(Data entries)
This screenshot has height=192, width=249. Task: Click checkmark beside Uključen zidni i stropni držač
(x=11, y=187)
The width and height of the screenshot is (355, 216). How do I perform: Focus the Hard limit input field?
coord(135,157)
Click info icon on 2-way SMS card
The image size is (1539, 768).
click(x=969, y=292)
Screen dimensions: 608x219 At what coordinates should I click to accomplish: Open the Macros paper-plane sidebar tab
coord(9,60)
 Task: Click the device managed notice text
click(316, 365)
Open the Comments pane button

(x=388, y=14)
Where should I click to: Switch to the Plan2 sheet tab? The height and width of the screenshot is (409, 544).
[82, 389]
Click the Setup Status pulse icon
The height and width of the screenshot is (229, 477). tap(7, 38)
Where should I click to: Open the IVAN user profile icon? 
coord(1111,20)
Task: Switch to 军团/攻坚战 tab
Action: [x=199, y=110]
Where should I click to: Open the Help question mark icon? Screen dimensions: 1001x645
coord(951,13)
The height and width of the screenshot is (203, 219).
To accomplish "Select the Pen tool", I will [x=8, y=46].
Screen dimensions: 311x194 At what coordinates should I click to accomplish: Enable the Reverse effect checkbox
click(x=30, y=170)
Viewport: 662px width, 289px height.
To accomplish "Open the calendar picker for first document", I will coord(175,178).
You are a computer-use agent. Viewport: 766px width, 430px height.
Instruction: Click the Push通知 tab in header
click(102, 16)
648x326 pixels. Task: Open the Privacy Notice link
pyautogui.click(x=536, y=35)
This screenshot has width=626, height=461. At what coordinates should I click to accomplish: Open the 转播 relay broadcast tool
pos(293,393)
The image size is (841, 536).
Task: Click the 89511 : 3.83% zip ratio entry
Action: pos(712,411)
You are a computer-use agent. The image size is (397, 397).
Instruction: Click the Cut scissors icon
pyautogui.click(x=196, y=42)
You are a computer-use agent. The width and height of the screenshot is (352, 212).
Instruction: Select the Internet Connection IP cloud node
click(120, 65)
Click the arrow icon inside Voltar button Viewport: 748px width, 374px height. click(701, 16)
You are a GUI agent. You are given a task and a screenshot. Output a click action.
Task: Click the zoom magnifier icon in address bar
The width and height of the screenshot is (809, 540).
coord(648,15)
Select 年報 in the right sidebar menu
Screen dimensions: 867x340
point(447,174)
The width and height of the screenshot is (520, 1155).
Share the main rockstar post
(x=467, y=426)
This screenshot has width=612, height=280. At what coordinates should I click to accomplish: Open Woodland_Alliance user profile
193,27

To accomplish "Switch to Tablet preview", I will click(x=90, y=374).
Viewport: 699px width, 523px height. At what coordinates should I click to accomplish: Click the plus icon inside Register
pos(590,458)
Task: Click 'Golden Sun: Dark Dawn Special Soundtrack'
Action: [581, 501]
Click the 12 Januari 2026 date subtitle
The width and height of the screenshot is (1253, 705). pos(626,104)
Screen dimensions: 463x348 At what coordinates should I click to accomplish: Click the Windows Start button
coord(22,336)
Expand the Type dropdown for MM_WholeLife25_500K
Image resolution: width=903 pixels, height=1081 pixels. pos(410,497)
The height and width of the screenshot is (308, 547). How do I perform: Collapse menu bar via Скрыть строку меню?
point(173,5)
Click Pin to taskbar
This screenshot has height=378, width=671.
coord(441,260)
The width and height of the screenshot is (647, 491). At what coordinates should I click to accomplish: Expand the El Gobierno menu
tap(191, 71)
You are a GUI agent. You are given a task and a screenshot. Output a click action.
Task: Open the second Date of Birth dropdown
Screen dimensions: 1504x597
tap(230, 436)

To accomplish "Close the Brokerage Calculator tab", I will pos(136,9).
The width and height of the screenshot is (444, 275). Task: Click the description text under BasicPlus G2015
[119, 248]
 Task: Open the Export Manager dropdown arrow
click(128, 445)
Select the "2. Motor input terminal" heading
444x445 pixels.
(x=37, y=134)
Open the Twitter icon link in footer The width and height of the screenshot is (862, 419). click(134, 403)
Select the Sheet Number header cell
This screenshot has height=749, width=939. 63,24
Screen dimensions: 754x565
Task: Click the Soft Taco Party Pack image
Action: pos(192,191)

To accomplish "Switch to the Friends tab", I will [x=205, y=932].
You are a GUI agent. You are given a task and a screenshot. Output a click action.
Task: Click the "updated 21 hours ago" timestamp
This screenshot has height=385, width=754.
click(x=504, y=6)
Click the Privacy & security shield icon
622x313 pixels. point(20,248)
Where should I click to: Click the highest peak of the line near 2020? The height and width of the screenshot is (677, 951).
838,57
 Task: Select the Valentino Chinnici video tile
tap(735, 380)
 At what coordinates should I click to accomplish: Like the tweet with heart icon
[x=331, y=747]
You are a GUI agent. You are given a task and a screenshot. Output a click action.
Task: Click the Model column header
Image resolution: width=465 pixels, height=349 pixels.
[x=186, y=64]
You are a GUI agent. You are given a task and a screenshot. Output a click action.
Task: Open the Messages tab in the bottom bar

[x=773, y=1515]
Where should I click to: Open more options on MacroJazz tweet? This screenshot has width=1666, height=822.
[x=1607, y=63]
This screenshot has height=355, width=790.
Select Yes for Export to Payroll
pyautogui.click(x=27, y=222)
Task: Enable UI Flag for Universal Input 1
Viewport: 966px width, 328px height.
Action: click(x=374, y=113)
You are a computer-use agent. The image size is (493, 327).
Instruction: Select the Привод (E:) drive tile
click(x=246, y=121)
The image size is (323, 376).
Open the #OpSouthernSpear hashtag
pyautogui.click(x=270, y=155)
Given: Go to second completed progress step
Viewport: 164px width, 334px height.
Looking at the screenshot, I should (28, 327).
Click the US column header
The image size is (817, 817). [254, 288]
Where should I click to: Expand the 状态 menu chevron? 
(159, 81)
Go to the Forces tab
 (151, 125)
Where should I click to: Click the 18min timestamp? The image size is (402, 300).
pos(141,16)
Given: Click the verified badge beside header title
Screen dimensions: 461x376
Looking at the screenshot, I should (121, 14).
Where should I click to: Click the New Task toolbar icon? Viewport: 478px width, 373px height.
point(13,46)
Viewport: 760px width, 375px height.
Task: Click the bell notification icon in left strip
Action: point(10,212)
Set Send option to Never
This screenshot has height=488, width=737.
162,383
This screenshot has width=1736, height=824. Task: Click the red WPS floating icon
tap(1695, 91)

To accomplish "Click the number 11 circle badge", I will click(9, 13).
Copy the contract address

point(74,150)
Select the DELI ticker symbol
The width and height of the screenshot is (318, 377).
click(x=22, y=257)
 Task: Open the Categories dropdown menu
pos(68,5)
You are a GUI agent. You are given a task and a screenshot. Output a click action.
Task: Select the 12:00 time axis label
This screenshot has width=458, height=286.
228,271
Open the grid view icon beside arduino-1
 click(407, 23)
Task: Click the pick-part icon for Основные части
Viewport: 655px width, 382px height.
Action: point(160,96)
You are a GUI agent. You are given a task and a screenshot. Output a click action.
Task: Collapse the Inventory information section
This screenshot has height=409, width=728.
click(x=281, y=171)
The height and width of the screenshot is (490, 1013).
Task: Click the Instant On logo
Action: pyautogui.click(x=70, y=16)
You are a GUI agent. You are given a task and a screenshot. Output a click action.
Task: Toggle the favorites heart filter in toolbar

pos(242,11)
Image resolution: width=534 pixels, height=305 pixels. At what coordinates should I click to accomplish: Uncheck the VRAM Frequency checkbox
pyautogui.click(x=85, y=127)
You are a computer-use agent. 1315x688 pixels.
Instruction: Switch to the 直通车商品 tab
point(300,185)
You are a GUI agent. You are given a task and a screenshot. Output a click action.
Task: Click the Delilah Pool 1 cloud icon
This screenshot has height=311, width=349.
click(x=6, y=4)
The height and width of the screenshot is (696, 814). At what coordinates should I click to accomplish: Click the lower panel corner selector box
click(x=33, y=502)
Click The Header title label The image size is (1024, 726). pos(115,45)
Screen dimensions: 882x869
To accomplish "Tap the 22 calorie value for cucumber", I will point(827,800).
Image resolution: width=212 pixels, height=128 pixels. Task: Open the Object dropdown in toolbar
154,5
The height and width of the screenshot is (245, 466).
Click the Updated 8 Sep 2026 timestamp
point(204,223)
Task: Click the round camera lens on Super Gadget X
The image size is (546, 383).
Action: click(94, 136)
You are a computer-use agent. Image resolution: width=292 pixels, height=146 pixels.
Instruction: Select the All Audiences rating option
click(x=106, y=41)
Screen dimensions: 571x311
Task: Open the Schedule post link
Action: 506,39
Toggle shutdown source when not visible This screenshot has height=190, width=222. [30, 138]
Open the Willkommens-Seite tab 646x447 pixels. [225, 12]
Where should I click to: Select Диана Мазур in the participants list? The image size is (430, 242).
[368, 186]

Task instructions: Please give again the lines above between the line holding "Task: Toggle the" and the line holding "You are a computer-use agent. 1315x688", inclusive, exactly as they are and with nothing added.

Answer section:
Task: Toggle the favorites heart filter in toolbar

pos(242,11)
Image resolution: width=534 pixels, height=305 pixels. At what coordinates should I click to accomplish: Uncheck the VRAM Frequency checkbox
pyautogui.click(x=85, y=127)
You are a computer-use agent. 1315x688 pixels.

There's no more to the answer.